Beh se sei capace di sostenere il suo sguardo fisso negli occhi, continua pure....

pero' punti nun ne guadagni...anzi...


----------



## JON (27 Febbraio 2012)

Ewy ha detto:


> Scusa, leggo con ritardo il tuo intervento, copio e incollo la risposta che ho dato a Elena,
> Alla mia tenerissima eta' di 54 anni e con un matrimonio di 30 alle spalle, 3 figli e nipoti annessi, credo di non essere perseguibile. Amo mia moglie e sono ricambiato ma, la passione...quella vera, quella che toglie il respiro si e' spenta, rimane l'amore dolce, bellissimo! Mia moglie ha smesso da tempo di indossare il baby doll...lo ha sostituito con la vestaglia della nonna, mettiamo anche che parecchie sere si addormenta ronfando sdraiata sul divano, a volte me la dimentico li', e' stanca poverina, la capisco. Lei non sospetta e non sa' nulla e perche' dovrei dirglielo? una botta di vita ogni tanto ritempra il fisico e la mente.
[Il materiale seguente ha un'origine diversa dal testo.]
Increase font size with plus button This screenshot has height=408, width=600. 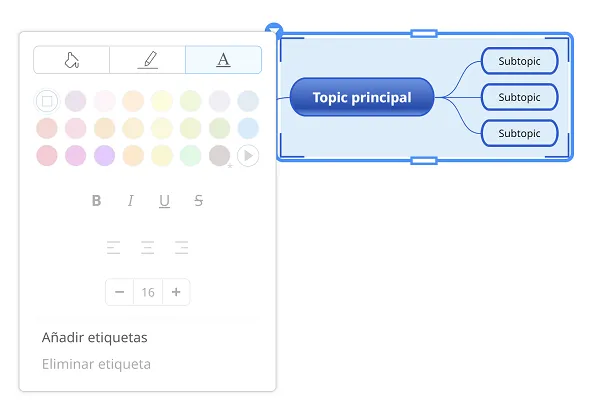(176, 292)
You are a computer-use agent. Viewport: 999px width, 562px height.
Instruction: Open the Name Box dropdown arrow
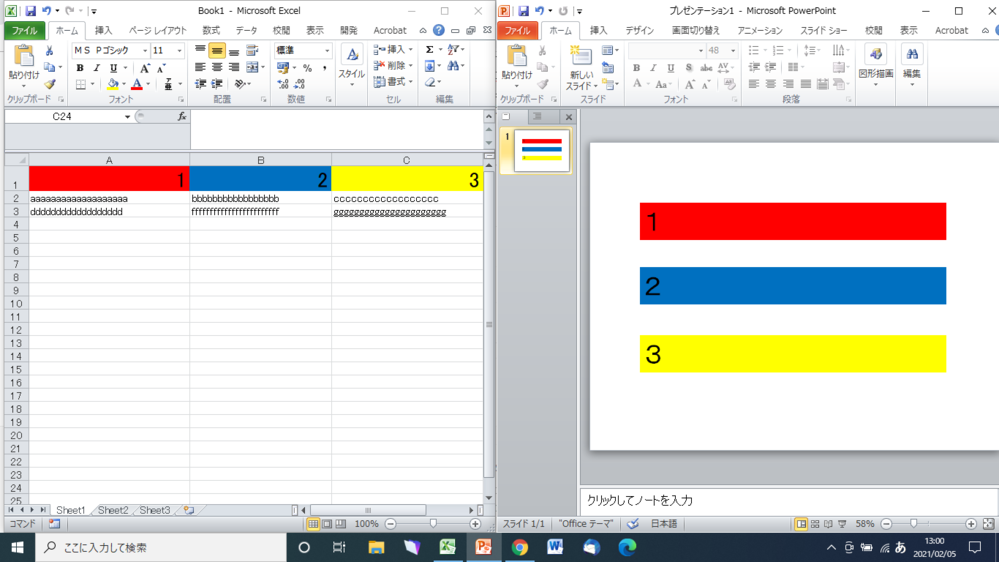point(127,117)
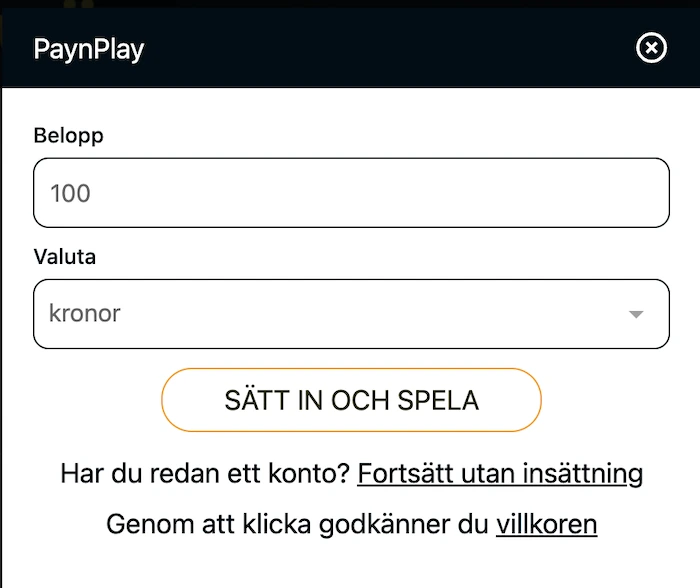This screenshot has width=700, height=588.
Task: Continue without deposit via the underlined link
Action: coord(499,473)
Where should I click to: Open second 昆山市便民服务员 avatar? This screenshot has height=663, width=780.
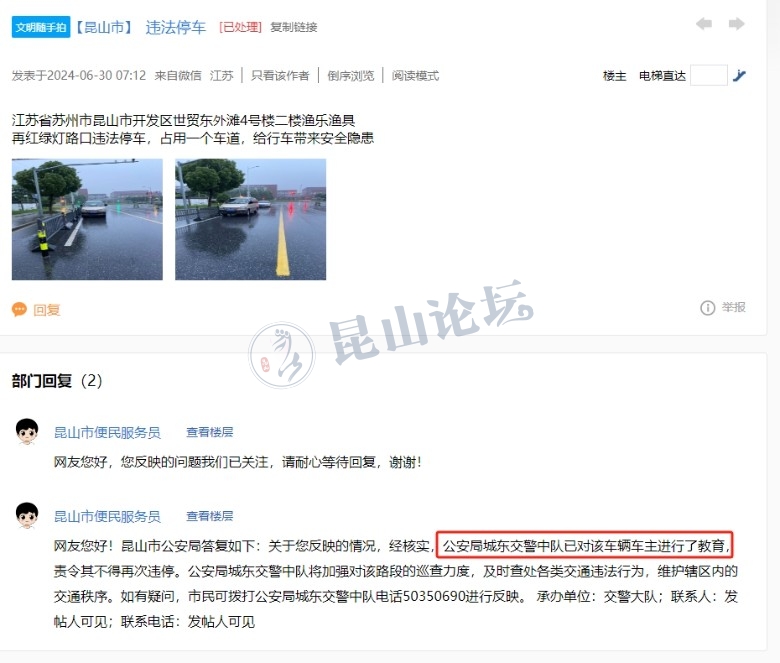[x=27, y=515]
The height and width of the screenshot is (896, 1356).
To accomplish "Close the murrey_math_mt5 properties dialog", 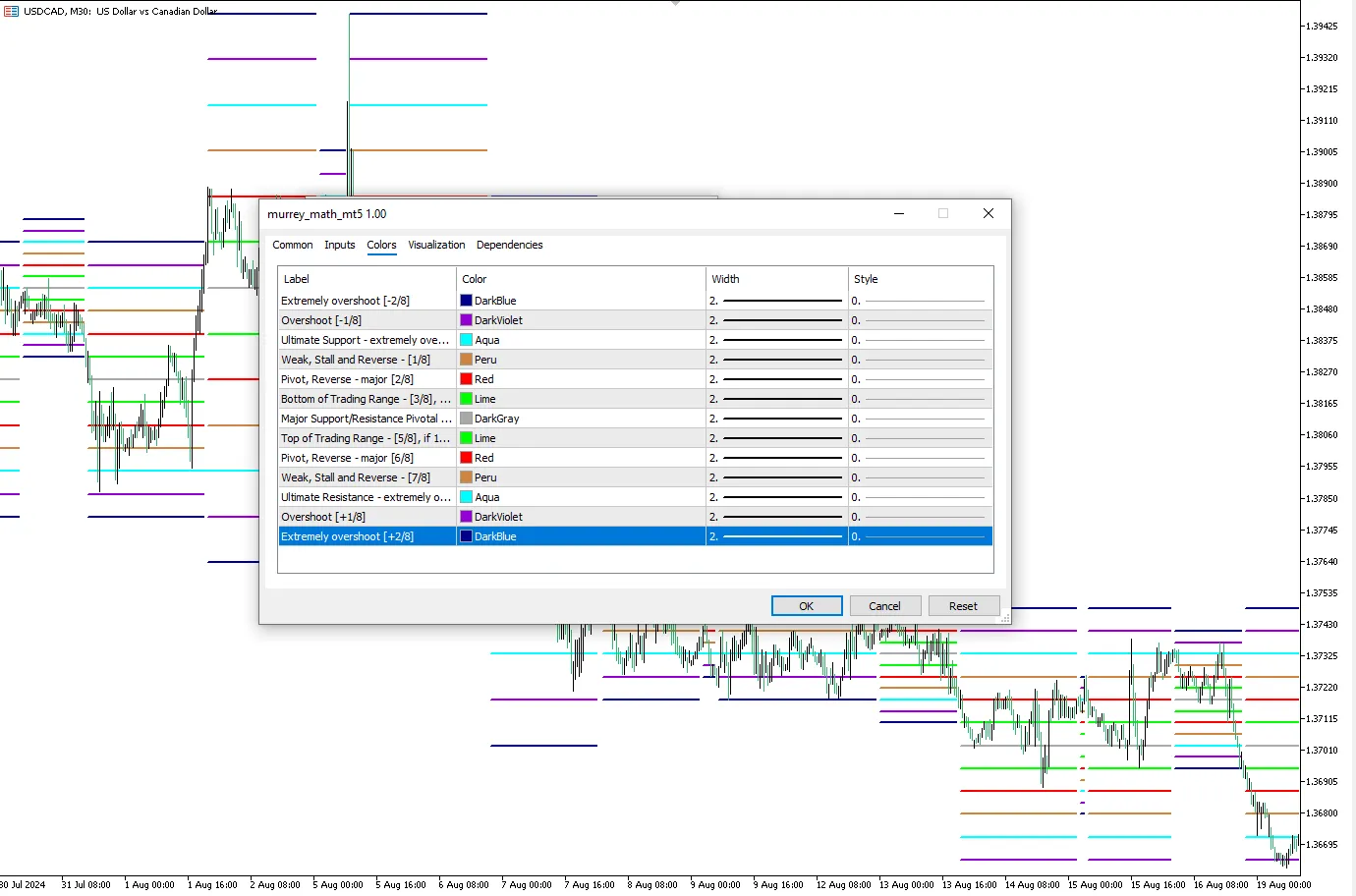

Scusa ma non è che piuttosto dovresti dirglielo...semmai dovresti dire che speri che lei non lo scopra.

Sembri cosi libero di agire da far sembrare tua moglie beata nella sua inconsapevolezza. Più che tradirla forse ti approfitti impunemente della situazione.


----------



## contepinceton (27 Febbraio 2012)

Ewy ha detto:


> Alla mia tenerissima eta' di 54 anni e con un matrimonio di 30 alle spalle, 3 figli e nipoti annessi, credo di non essere perseguibile. Amo mia moglie e sono ricambiato ma, la passione...quella vera, quella che toglie il respiro si e' spenta, rimane l'amore dolce, bellissimo! Mia moglie ha smesso da tempo di indossare il baby doll...lo ha sostituito con la vestaglia della nonna, mettiamo anche che parecchie sere si addormenta ronfando sdraiata sul divano, a volte me la dimentico li', e' stanca poverina, la capisco. Lei non sospetta e non sa' nulla e perche' dovrei dirglielo? una botta di vita ogni tanto ritempra il fisico e la mente.


ANche perchè lei "lo sa" "come sei"...
La moglie è la moglie...
Ok?


----------



## contepinceton (27 Febbraio 2012)

JON ha detto:


> Scusa ma non è che piuttosto dovresti dirglielo...semmai dovresti dire che speri che lei non lo scopra.
> 
> Sembri cosi libero di agire da far sembrare tua moglie beata nella sua inconsapevolezza. Più che tradirla forse ti approfitti impunemente della situazione.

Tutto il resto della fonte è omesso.